LocalLLaMA

3 readers

1 users here now

Community to discuss about Llama, the family of large language models created by Meta AI.

founded 1 year ago

MODERATORS

communick@poweruser.forum

Is it possible to run 4*A100 40G cards as one? (alien.top)

submitted 1 year ago by manjimin@alien.top to c/localllama@poweruser.forum

1 comments fedilink hide all child comments

Newbie question, but is there a way to have 4*A100 40G cards run as one, with 160G VRAM in total?

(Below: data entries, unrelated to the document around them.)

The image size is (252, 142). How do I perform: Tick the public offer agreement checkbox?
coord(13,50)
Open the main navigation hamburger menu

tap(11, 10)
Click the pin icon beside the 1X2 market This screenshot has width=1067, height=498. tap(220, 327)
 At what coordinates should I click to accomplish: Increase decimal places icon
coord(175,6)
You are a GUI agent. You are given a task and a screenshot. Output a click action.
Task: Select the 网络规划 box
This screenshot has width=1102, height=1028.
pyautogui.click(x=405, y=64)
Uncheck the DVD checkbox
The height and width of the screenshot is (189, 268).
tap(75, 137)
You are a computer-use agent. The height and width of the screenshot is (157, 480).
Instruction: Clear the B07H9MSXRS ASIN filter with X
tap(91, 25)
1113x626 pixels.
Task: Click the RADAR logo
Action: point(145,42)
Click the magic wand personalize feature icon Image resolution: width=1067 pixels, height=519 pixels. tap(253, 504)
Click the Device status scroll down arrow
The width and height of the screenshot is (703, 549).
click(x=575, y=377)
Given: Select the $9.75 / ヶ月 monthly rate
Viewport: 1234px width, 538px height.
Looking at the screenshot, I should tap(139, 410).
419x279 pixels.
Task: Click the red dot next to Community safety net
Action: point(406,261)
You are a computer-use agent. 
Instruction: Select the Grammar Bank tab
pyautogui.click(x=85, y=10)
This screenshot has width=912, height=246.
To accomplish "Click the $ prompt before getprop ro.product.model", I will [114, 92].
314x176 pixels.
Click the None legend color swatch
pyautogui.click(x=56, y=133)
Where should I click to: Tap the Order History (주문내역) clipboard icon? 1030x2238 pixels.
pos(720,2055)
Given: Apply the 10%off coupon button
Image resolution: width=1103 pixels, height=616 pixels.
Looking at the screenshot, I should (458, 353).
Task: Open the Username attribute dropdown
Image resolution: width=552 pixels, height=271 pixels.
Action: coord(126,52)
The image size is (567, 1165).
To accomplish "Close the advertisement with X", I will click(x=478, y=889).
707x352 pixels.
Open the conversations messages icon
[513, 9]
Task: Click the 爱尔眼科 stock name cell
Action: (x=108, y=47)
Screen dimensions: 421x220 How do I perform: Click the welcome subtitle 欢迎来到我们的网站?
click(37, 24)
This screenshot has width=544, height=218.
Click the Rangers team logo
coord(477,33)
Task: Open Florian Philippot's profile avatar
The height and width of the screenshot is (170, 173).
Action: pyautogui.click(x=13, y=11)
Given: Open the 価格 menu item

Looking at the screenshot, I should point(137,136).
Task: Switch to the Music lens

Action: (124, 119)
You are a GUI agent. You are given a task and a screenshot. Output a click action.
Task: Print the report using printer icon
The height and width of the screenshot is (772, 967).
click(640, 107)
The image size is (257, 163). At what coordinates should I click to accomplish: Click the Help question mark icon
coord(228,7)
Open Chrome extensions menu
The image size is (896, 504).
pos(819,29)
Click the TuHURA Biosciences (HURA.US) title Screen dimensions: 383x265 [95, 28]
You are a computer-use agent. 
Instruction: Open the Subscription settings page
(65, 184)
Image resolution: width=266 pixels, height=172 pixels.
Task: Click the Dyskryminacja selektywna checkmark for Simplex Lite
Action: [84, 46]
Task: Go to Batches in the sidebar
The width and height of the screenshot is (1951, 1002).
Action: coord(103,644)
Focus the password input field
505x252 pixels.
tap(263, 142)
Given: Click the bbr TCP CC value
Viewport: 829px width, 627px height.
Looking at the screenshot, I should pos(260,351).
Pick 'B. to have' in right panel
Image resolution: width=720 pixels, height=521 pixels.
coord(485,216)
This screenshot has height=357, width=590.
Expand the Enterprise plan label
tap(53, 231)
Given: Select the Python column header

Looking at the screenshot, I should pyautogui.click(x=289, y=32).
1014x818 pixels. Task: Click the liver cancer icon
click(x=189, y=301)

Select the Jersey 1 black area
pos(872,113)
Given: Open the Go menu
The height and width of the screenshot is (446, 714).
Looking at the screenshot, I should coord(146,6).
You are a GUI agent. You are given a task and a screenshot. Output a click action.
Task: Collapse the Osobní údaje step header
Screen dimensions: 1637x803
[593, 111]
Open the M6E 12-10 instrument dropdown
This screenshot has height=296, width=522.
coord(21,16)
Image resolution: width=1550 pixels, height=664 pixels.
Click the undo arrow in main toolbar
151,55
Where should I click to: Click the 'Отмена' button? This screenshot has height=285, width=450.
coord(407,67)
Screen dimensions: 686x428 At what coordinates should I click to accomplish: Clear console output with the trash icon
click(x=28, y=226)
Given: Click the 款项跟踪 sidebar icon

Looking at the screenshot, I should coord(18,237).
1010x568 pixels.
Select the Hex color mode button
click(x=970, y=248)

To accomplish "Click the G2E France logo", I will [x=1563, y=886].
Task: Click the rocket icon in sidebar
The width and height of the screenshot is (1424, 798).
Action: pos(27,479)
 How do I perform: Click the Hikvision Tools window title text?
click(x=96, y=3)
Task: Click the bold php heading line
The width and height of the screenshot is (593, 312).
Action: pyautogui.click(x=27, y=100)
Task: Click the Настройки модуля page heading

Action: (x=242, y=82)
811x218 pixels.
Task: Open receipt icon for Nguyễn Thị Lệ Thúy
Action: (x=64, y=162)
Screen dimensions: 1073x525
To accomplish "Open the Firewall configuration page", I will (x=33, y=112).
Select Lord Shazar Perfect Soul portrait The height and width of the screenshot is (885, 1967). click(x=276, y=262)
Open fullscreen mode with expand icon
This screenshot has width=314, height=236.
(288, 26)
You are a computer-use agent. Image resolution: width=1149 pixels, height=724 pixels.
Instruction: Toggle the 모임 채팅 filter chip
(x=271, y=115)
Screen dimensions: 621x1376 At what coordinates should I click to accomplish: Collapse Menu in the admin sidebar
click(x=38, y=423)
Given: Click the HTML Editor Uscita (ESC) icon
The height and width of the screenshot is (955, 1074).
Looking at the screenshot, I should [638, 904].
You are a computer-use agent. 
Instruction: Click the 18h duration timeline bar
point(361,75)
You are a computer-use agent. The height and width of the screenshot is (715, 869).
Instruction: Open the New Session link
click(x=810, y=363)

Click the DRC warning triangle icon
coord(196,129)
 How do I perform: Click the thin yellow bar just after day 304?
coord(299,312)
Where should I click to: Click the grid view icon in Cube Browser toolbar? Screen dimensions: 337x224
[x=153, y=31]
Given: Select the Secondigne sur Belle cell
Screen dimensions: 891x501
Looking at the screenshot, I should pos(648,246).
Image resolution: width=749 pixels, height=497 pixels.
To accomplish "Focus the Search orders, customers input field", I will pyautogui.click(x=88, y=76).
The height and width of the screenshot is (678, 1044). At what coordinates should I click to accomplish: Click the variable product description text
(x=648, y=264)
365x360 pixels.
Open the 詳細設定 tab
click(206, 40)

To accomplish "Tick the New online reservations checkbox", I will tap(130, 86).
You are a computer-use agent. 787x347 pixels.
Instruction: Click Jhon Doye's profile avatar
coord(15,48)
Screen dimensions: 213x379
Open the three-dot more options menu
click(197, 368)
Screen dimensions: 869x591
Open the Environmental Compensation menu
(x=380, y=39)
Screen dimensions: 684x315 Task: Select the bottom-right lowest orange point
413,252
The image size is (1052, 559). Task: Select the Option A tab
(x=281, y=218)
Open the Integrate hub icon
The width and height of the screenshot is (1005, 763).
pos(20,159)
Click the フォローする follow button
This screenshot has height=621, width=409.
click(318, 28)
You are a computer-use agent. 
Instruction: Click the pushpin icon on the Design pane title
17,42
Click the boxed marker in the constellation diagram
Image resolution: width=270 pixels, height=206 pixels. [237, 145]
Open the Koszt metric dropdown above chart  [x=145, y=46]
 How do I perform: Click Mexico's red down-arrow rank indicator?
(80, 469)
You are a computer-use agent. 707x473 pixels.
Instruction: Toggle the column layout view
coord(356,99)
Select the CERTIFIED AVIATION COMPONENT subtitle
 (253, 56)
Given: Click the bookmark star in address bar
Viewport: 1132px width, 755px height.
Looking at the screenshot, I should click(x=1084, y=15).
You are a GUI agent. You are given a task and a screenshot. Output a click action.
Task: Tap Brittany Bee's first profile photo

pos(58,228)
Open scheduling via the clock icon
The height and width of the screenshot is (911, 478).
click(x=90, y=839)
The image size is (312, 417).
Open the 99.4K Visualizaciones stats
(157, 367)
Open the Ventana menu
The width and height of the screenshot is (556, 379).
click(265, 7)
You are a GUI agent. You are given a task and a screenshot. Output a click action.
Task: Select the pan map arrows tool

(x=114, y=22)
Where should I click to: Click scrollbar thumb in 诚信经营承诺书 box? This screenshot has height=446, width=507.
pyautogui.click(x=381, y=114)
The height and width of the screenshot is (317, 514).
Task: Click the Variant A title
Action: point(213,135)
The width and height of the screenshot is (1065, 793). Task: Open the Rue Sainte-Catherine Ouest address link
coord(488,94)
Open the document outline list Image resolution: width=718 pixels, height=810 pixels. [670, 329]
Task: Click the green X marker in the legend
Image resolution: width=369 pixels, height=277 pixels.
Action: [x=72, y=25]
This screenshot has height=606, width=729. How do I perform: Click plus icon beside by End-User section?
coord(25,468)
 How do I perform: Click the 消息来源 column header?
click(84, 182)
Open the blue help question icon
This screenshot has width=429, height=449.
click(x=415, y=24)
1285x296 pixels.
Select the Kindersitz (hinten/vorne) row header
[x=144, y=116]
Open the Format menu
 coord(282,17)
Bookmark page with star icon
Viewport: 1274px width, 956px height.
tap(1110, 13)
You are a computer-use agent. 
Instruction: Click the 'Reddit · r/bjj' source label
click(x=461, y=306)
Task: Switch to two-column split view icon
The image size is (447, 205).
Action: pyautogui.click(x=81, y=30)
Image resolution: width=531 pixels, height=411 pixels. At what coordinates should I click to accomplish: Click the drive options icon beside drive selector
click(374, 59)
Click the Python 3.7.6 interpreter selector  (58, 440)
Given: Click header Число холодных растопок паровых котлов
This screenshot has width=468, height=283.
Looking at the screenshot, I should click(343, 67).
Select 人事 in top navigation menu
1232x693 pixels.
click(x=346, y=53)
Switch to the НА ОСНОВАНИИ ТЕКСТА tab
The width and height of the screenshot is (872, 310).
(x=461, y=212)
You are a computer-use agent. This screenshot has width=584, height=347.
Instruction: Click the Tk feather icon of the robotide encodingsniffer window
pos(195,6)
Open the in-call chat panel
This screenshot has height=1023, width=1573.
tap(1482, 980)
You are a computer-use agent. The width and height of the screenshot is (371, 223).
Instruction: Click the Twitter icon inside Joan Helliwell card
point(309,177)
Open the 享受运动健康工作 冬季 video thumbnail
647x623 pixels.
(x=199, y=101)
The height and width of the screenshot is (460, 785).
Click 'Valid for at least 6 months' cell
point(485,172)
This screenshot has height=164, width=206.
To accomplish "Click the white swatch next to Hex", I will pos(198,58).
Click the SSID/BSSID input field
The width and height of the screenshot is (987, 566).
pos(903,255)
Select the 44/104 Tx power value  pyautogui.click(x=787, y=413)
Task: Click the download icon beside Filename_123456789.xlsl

I am not able to load a 70B model even with 4bit quantization because my lab has 40G cards.

edit) If this is possible, can I run 8*3090 24G cards as one also?

you are viewing a single comment's thread
view the rest of the comments

[–] yamosin@alien.top 1 points 1 year ago

Newbie question, but is there a way to have 4*A100 40G cards run as one, with 160G VRAM in total?

Yes, that will work but lose some performance

edit) If this is possible, can I run 8*3090 24G cards as one also?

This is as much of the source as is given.